CO2 is used in planted tanks; plants require a source of carbon, and carbon dioxide is a method that this essential nutrient is supplied to them. 

Once you get the CO2 into the water, there are several ways to dissolve it into the water. 
1) Allow the bubbles to simply bubble up (not efficient)
2) Feed the tube into a filter input so that the impeller smashes up the bubbles
3) Using a diffuser of some sort (glass with ceramic disc, etc)
4) Using an in-line diffuser
5) Passive diffusion (i.e. with a bell diffuser, etc)

It is possible to cause death if you exceed a certain CO2 concentration in the water; with a yeast powered unit, this is possible, especially in smaller tanks.


----------



## dekstr (Oct 23, 2007)

You could overgas DIY yeast-based co2 in a small tank.

I killed all my pond snails in my 2.5 gallon with too much co2. Their shells eroded and they all died, floating to the surface.


----------



## Chris S (Dec 19, 2007)

As Darkblade put it, yes, you can kill your fishies!

I'm assuming you probably got the Nutrafin Natural Plant System one, which comes with a ladder to diffuse the bubbles. I ran two similar yeast ones on a 20g without any problems or hiccups, but in the end found that DIY c02 is often more trouble than it is worth.

I think it will be hard to pump too much c02 from one of those systems into the water, unless you are using it on like a 5g tank or something very small. The only other thing I have heard happening is a suction that pulls all the yeast mixture into the aquarium. Ugly, but not really that deadly (or so I hear).


----------



## pat3612 (Jan 29, 2008)

Yes it is a nutra fin one and my tank is a 20 gal since my plants are not dying maybe ill just give them ferts for now and see how it gos, is there anyway to measure the co2 in the water. Sorry just trying to grasp alot of information. Ahhh getting old things dont stick in the head like they use to short term memory loss. lol


----------



## Darkblade48 (Jan 28, 2008)

I think a good ballpark method of measuring CO2 is with a drop checker. (Shameless self plug) I made a DIY CO2 drop checker, you can check it out in the February POTM thread.

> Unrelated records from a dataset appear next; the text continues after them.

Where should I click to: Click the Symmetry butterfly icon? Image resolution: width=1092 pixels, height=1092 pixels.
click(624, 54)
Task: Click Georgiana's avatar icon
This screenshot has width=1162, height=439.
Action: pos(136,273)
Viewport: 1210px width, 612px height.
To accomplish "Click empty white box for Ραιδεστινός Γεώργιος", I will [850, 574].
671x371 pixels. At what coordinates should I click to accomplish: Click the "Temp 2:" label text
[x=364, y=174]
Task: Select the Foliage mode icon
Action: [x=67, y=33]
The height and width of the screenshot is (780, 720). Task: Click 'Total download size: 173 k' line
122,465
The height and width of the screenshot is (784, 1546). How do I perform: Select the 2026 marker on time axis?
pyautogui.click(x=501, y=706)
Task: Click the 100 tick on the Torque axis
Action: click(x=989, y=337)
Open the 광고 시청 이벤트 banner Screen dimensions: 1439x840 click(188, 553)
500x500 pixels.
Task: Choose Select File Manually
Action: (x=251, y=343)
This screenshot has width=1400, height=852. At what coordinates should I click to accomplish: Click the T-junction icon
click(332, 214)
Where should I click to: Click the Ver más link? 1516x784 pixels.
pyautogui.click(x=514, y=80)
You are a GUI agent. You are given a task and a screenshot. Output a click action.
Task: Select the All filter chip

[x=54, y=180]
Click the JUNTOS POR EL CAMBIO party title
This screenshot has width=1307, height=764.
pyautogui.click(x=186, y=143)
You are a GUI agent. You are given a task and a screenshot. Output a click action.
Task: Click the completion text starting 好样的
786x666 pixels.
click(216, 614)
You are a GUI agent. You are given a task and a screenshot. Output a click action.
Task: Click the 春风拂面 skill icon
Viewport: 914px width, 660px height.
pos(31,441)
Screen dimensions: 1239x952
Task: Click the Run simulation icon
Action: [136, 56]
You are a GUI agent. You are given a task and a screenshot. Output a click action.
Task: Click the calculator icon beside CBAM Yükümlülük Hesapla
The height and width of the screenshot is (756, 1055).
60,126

Another way to check the levels of CO2 in your tank would be to test the pH and kH of your water. Set aside a small sample and allow it to off-gas (i.e. any CO2 dissolved in the water will move back quickly into the atmosphere) for 24 hours. Then re-test the pH. There are several online calculators that can determine your CO2 levels in this manner as well.


----------



## pat3612 (Jan 29, 2008)

Thanks everyone for all your information.


----------



## Chris S (Dec 19, 2007)

If you are putting ferts in, keep in mind that Carbon is one of those... Missing one link usually leads to algae!

20g tank - with one of those nutrafin things it would take some serious effort to overdose your tank with co2. 

If you are still wary, you can try using Seachem's Flourish Excel to provide carbon to your plants by dosing.


----------



## pat3612 (Jan 29, 2008)

Chris Stewart said:


> If you are putting ferts in, keep in mind that Carbon is one of those... Missing one link usually leads to algae!
> 
> 20g tank - with one of those nutrafin things it would take some serious effort to overdose your tank with co2.
> 
> If you are still wary, you can try using Seachem's Flourish Excel to provide carbon to your plants by dosing.


Ok thanks Chris.


----------